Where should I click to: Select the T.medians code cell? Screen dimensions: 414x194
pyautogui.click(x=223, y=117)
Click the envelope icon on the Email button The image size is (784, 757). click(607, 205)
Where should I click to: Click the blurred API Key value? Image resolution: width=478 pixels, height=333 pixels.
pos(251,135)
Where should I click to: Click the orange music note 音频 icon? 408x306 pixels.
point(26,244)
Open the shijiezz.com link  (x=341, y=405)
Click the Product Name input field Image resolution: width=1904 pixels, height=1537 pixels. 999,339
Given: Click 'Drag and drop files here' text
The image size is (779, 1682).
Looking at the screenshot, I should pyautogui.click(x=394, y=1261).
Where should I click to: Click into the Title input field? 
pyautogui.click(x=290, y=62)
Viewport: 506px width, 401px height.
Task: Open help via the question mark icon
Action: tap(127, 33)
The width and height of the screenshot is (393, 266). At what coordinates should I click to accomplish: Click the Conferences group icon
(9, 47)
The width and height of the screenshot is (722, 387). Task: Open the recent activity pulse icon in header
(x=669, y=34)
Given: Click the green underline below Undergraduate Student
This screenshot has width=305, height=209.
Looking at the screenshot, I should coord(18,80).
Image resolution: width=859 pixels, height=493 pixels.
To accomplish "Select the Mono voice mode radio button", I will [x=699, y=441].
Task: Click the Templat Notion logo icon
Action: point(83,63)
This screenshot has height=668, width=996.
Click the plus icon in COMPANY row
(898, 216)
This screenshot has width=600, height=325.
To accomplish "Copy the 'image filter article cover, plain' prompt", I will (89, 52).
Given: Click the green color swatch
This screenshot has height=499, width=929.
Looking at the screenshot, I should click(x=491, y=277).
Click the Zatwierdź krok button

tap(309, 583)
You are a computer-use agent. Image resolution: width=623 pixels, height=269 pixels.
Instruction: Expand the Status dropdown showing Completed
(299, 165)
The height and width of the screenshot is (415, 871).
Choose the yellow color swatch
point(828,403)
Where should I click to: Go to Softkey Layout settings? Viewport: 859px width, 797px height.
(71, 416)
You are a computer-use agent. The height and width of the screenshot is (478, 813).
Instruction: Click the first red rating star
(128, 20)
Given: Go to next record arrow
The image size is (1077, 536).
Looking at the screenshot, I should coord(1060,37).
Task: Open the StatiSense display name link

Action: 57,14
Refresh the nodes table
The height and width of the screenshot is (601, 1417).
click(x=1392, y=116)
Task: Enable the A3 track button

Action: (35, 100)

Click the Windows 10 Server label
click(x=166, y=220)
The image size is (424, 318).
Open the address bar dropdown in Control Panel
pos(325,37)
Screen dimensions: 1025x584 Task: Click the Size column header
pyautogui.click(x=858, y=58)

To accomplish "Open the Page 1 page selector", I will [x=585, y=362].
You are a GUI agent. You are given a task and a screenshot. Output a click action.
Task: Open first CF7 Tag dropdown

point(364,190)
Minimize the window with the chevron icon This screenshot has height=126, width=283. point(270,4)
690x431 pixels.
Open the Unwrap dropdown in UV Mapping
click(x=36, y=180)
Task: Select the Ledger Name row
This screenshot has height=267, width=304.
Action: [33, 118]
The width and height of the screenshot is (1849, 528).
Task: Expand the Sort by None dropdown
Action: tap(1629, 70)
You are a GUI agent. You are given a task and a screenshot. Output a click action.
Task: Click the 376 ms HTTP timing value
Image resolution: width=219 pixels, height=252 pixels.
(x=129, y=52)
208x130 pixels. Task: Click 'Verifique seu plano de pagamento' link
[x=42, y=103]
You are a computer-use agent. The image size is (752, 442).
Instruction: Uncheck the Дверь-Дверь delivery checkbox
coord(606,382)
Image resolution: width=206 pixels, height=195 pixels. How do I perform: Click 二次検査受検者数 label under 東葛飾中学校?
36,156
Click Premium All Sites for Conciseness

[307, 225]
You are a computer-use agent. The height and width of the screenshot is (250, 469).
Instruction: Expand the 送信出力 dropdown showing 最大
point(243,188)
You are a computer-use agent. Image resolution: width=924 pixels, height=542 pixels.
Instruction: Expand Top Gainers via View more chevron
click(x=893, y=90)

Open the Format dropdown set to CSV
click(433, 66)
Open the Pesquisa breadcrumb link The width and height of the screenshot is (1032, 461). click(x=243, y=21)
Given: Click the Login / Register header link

The problem:
For this exercise, repeat the data above exactly.

Task answer:
Where should I click to: Select the T.medians code cell? Screen dimensions: 414x194
pyautogui.click(x=223, y=117)
Click the envelope icon on the Email button The image size is (784, 757). click(607, 205)
Where should I click to: Click the blurred API Key value? Image resolution: width=478 pixels, height=333 pixels.
pos(251,135)
Where should I click to: Click the orange music note 音频 icon? 408x306 pixels.
point(26,244)
Open the shijiezz.com link  (x=341, y=405)
Click the Product Name input field Image resolution: width=1904 pixels, height=1537 pixels. 999,339
Given: Click 'Drag and drop files here' text
The image size is (779, 1682).
Looking at the screenshot, I should pyautogui.click(x=394, y=1261).
Where should I click to: Click into the Title input field? 
pyautogui.click(x=290, y=62)
Viewport: 506px width, 401px height.
Task: Open help via the question mark icon
Action: tap(127, 33)
The width and height of the screenshot is (393, 266). At what coordinates should I click to accomplish: Click the Conferences group icon
(9, 47)
The width and height of the screenshot is (722, 387). Task: Open the recent activity pulse icon in header
(x=669, y=34)
Given: Click the green underline below Undergraduate Student
This screenshot has width=305, height=209.
Looking at the screenshot, I should coord(18,80).
Image resolution: width=859 pixels, height=493 pixels.
To accomplish "Select the Mono voice mode radio button", I will [x=699, y=441].
Task: Click the Templat Notion logo icon
Action: point(83,63)
This screenshot has height=668, width=996.
Click the plus icon in COMPANY row
(898, 216)
This screenshot has width=600, height=325.
To accomplish "Copy the 'image filter article cover, plain' prompt", I will (89, 52).
Given: Click the green color swatch
This screenshot has height=499, width=929.
Looking at the screenshot, I should click(x=491, y=277).
Click the Zatwierdź krok button

tap(309, 583)
You are a computer-use agent. Image resolution: width=623 pixels, height=269 pixels.
Instruction: Expand the Status dropdown showing Completed
(299, 165)
The height and width of the screenshot is (415, 871).
Choose the yellow color swatch
point(828,403)
Where should I click to: Go to Softkey Layout settings? Viewport: 859px width, 797px height.
(71, 416)
You are a computer-use agent. The height and width of the screenshot is (478, 813).
Instruction: Click the first red rating star
(128, 20)
Given: Go to next record arrow
The image size is (1077, 536).
Looking at the screenshot, I should coord(1060,37).
Task: Open the StatiSense display name link

Action: 57,14
Refresh the nodes table
The height and width of the screenshot is (601, 1417).
click(x=1392, y=116)
Task: Enable the A3 track button

Action: (35, 100)

Click the Windows 10 Server label
click(x=166, y=220)
The image size is (424, 318).
Open the address bar dropdown in Control Panel
pos(325,37)
Screen dimensions: 1025x584 Task: Click the Size column header
pyautogui.click(x=858, y=58)

To accomplish "Open the Page 1 page selector", I will [x=585, y=362].
You are a GUI agent. You are given a task and a screenshot. Output a click action.
Task: Open first CF7 Tag dropdown

point(364,190)
Minimize the window with the chevron icon This screenshot has height=126, width=283. point(270,4)
690x431 pixels.
Open the Unwrap dropdown in UV Mapping
click(x=36, y=180)
Task: Select the Ledger Name row
This screenshot has height=267, width=304.
Action: [33, 118]
The width and height of the screenshot is (1849, 528).
Task: Expand the Sort by None dropdown
Action: tap(1629, 70)
You are a GUI agent. You are given a task and a screenshot. Output a click action.
Task: Click the 376 ms HTTP timing value
Image resolution: width=219 pixels, height=252 pixels.
(x=129, y=52)
208x130 pixels. Task: Click 'Verifique seu plano de pagamento' link
[x=42, y=103]
You are a computer-use agent. The image size is (752, 442).
Instruction: Uncheck the Дверь-Дверь delivery checkbox
coord(606,382)
Image resolution: width=206 pixels, height=195 pixels. How do I perform: Click 二次検査受検者数 label under 東葛飾中学校?
36,156
Click Premium All Sites for Conciseness

[307, 225]
You are a computer-use agent. The height and width of the screenshot is (250, 469).
Instruction: Expand the 送信出力 dropdown showing 最大
point(243,188)
You are a computer-use agent. Image resolution: width=924 pixels, height=542 pixels.
Instruction: Expand Top Gainers via View more chevron
click(x=893, y=90)

Open the Format dropdown set to CSV
click(433, 66)
Open the Pesquisa breadcrumb link The width and height of the screenshot is (1032, 461). click(x=243, y=21)
Given: Click the Login / Register header link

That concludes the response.